After that, import mgcv_rust works.

For a Rust-only consumer, add to your Cargo.toml:

[dependencies]
mgcv_rust = { git = "https://github.com/AlekJaworski/nn_exploring" }

Quick start

import numpy as np
import pandas as pd
from mgcv_rust import Gam

rng = np.random.default_rng(0)
n = 500
X = pd.DataFrame({
    "x0": rng.uniform(-2, 2, n),
    "x1": rng.uniform(0, 5, n),
})
y = np.sin(X["x0"]) + 0.3 * (X["x1"] - 2.5)**2 + rng.normal(0, 0.1, n)

gam = Gam(family="gaussian").fit(X, y)

gam.predict(X[:5])                  # response-scale predictions
mean, lo, hi = gam.predict_ci(X[:5])  # 95% CI, response scale
gam.score(X, y)                     # adjusted R²
print(gam.summary())                # mgcv-style block

That's it for the simple case. Read on for the curated tour, or jump to docs/GETTING_STARTED.md for a step-by-step tutorial with worked examples.


Tour

1. Build the model

Gam() accepts pandas / polars / numpy. If you pass a DataFrame, the column names become the predictor names; otherwise you can pass them explicitly.

gam = Gam(
    family="gaussian",           # gaussian, binomial, poisson, gamma, tweedie, nb, t-dist, scat, ...
    link=None,                   # None → canonical link for the family
    k_default=10,                # default basis dimension per smooth (mgcv default)
    term_k_mapping={"x0": 25},   # per-predictor overrides
    method="REML",
)
gam.fit(X, y)

After fit, sklearn-style attributes are populated:

gam.coef_              # full β vector (intercept first)
gam.intercept_         # link-scale
gam.intercept_response_ # response-scale (= mean(y) for identity link)
gam.feature_names_in_  # predictor names, fitting order
gam.n_features_in_
gam.lambda_            # per-smooth smoothing parameter
gam.edf_               # per-smooth effective degrees of freedom
gam.k_, gam.bs_        # basis dimension / basis type per smooth
gam.vcov_              # posterior covariance of β̂

2. Predict on different scales

gam.predict(X)                       # response (default — same as mgcv predict(type="response"))
gam.predict(X, scale="link")         # linear predictor, no inverse link (mgcv type="link")

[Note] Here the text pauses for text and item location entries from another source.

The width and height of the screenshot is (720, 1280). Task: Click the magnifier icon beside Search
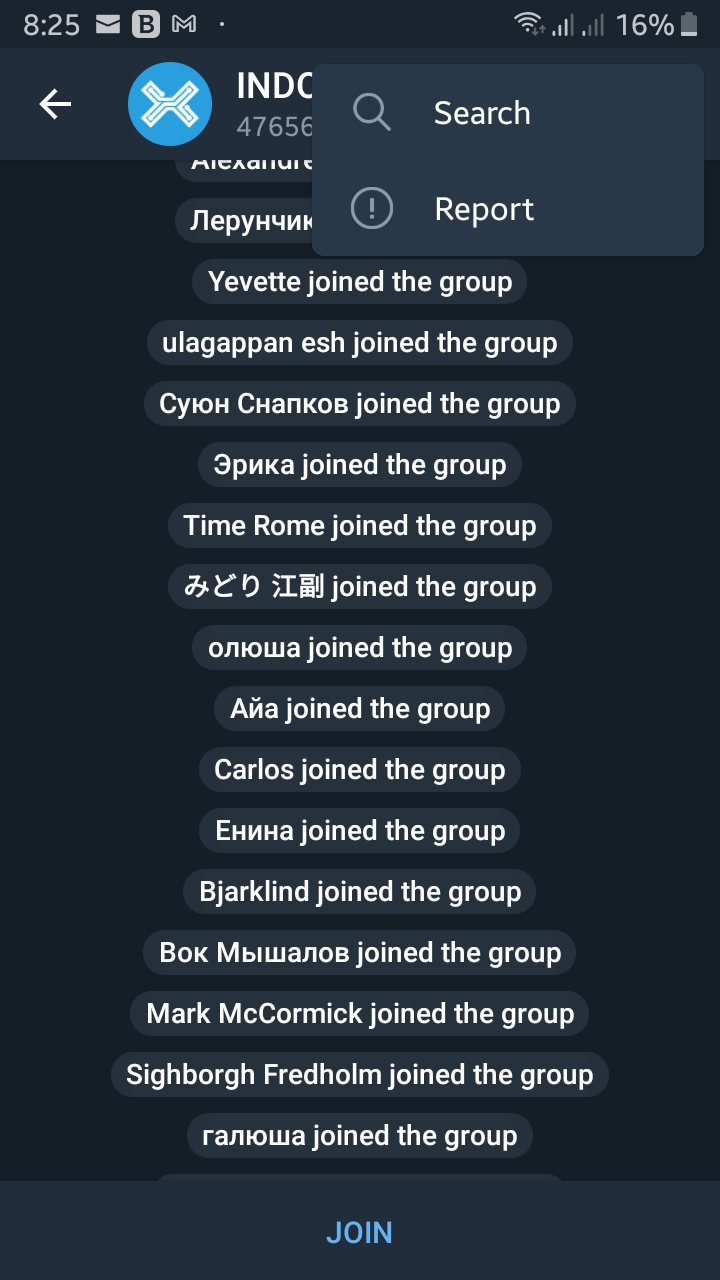[372, 113]
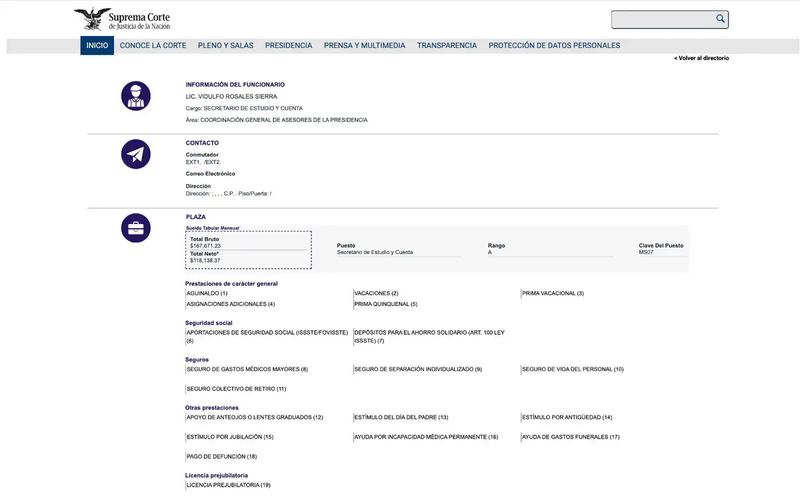Open the CONOCE LA CORTE menu
Viewport: 800px width, 498px height.
153,46
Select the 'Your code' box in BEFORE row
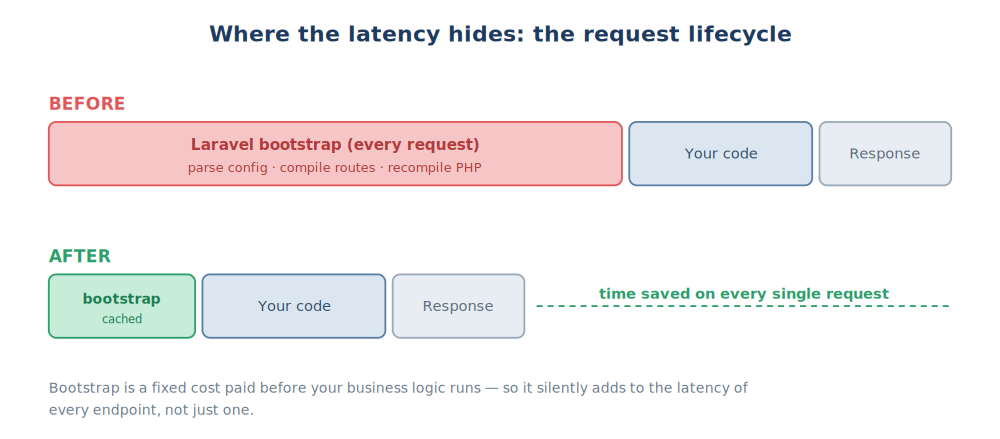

result = gam.predict(X, type="terms")  # decomposition
result.intercept                       # scalar, link scale
result.contributions                   # DataFrame (n × m_smooths), link-scale, centered on training
result.total                           # response-scale ≡ gam.predict(X)

Invariant: gam.predict(X) == inv_link(intercept + result.contributions.sum(axis=1)).

3. Confidence intervals

mean, lo, hi = gam.predict_ci(X, level=0.95)       # response, 95% CI
mean, lo, hi = gam.predict_ci(X, scale="link")     # link-scale CI
mean, lo, hi = gam.predict_ci(X, level=0.5)        # 50% CI (narrower)

mean matches gam.predict(X, scale=scale) exactly. The CI is built from n_samples (default 1000) draws of β ~ N(β̂, vcov).

The legacy predict_ci(X, alpha=0.05) → (lo, hi) form still works (emits a DeprecationWarning) so existing callers don't break.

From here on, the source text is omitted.